Each time we press the "New Line" button, a new line is randomly generated in the form of ax+by=cb, with each of the parameters being a randomly generated integer between -10 and 10. Amazing, right? This my favorite Geogebra find of the month.

It turns out that the members of this team (Algebra) have used this tool in a variety of ways. One teacher had students practicing finding y-intercept and slope, another was having students find the equation of the line, and a third suggested use was for students to find solutions of the line. I had a lot of fun playing around with how to change the file to use for other types of functions. In doing so I learned some new commands along the way worth sharing (see below). I also added a checkbox so that the equation of the function can be revealed or hidden, similar to flashcards.

I've made a few of these files for other function types so far, but I'm waiting for some feedback before uploading more. I'll link to other flashcard files and ask questions at the bottom of this post. For now, you can view parabolas in vertex form from Geogebratube. You can also download this file and make modifications for other function types, or build your own file by following the steps below. Type each command into the input bar at the bottom of the screen and press enter.

1. a=RandomElement[{-1,1}]

This command chooses either -1 or 1 to be the a value. You can change the set of numbers in the list, but I wanted -1 and 1 to start with so students can focus on vertex, max/min, and horizontal and vertical shifts.

2. h=RandomBetween[-5,5]

This command randomly chooses an integer between -5 and 5, inclusive of endpoints.

3. k=RandomBetween[-5,5]

This command randomly chooses an integer between -5 and 5, inclusive of endpoints. I chose -5 to 5 for my h and k ranges so that it will be easy to see the vertex on the standard viewing window. This still gives me 121 possible vertices, each of which can be a maximum or a minimum.

4. f(x)=a(x-h)^2+k

This command creates a function called f, with the parameters of a, h, and k described above.
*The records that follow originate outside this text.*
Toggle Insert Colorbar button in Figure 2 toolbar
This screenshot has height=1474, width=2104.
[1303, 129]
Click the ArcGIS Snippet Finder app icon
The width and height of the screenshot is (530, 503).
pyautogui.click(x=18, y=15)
5. To add the button, select the button tool from the dropdown menu under sliders.

Then type UpdateConstruction[] into the Geogebra Script box. Type the name that you want for your button into the Caption box.

At this point you will have a random parabola generator!

To make this self checking like flashcards, there are two more steps. Next add a textbox that will display the function equation, then add a checkbox that will hide or show the textbox. I can add a post with directions for how to do this if there is interest. I feared that this post was getting too long so decided to stop here with Geogebra instructions.

Some questions that I have are:

- Should students be able to type a function into the input bar at the bottom of the page in order to check their guess? If so, students would reload the page when finished to get a new graph and delete the graph that was typed in by the student. I added this feature on the random absolute value graphs file below.
- For non-linear functions I chose the a parameter value to be either 1 or -1. Is this too limiting, or will this cause confusion later when students have a-values that are not 1 or -1?
- Anything else that would make Geogebra flashcards better? Are there other files on Geogebratube that are like flashcards?